Ceux qui s'en distinguent, à l'inverse, sont ceux qui se vivent plus comme des personnes, avec la complexité, la pluralité, que cela recouvre (chaque personne est unique et multiple). Ils racontent des histoires, avec les mots ou les yeux, qui parlent d'abord d'eux-mêmes. Cette capacité à prendre conscience de soi en tant que "personne", à trouver et exprimer les mots justes, et les sensations, c'est toute la différence. C'est le talent de trouver l'attitude qui fera raconter la vie et ses émotions de manière...personnelle.

Ce sont de savoirs cachés dont on parle ici, plus intérieurs, ceux de la vie. Des savoirs et des attitudes qui semblent oubliés...voire jamais découverts, car jamais explorés.

Oui, derrière ces quelques phrases prononcées au retour de vacances, on peut entendre beaucoup sur ces nombreux "individus" et ces rares "personnes". Elles nous parlent de ces communautés humaines de nos entreprises, de leurs vrais et de leurs faux savoirs. De leur capacité à changer, à se transformer, ou, au contraire, de leur inaptitude à penser autrement, à inventer de nouveaux futurs pour eux et leur organisation.

Ceux qui regardent autour d'eux comme d'un mirador, le catalogue des informations et des citations des autres à la main, ne nous permettront probablement jamais de voir bien loin, ni différemment.Ces adeptes des paysages "trop beaux" auxquels ils ne comprennent rien, qui ont ingurgité des tas d'informations "utiles", c'est à dire inutiles, et dont ils ne se souviendront plus dans quelques semaines, sur les villes qu'ils ont visitées, les musées dans lesquels ils ont circulés au pas de charge, le guide Machette à la main, ne sont probablement pas ceux dont on peut espérer une contribution à l'amélioration de quoi que ce soit.Pour eux, tout est déjà en place. Ils sont les spectateurs passifs du monde.

Raison de plus pour repérer et encourager ces "personnes" qui vont à contre-courant, qui voient dans toute expérience une multitude d'opportunités, qui voient la vie toujours plus riche et plus multidimensionnelle.Qui changeront le monde, le redessineront. Ceux là vont nous parler différemment de leurs vacances...

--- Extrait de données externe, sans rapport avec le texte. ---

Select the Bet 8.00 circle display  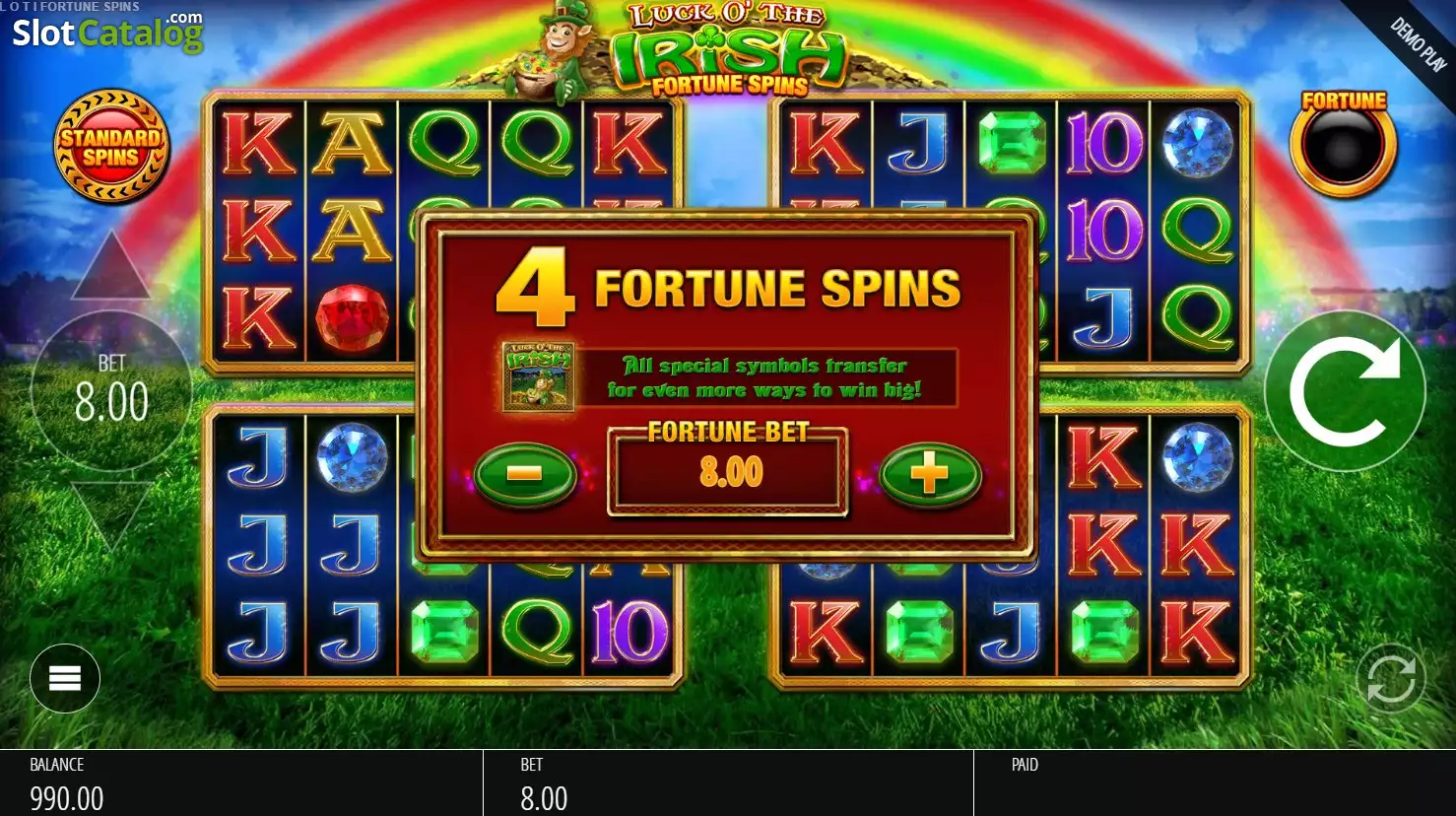pyautogui.click(x=111, y=391)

Ecoutons-les, si nous avons la chance d'en connaître...et d'en avoir autour de nous dans nos entreprises...

Commentaires

Antoine

Aaaaargh... Quel triste constat tellement vrai !

Foguenne

"Quel triste constat tellement vrai !" sauf que même sans le vouloir, on se retrouve parfois du côté de ceux qui regardent d'un mirador, et ça ne fait pas plaisir à lire, même si ça fait du bien. :D

Gabriel

Bravo Gilles, super ce post! De mon côté j ai encore quelques vacances avant de commencer, donc je pars en Argentine... Je sens déjà que ca va etre "superbe, magnifique et très enrichissant"!
En rentrant il faut qu'on se voit pour que tu me racontes tes vacances, suite à cet article tu as intérêt à avoir un récit béton ;-)
J espere que la rentrée avec PMP se passe au mieux, salue toute l'équipe de ma part et donne moi des nouvelles!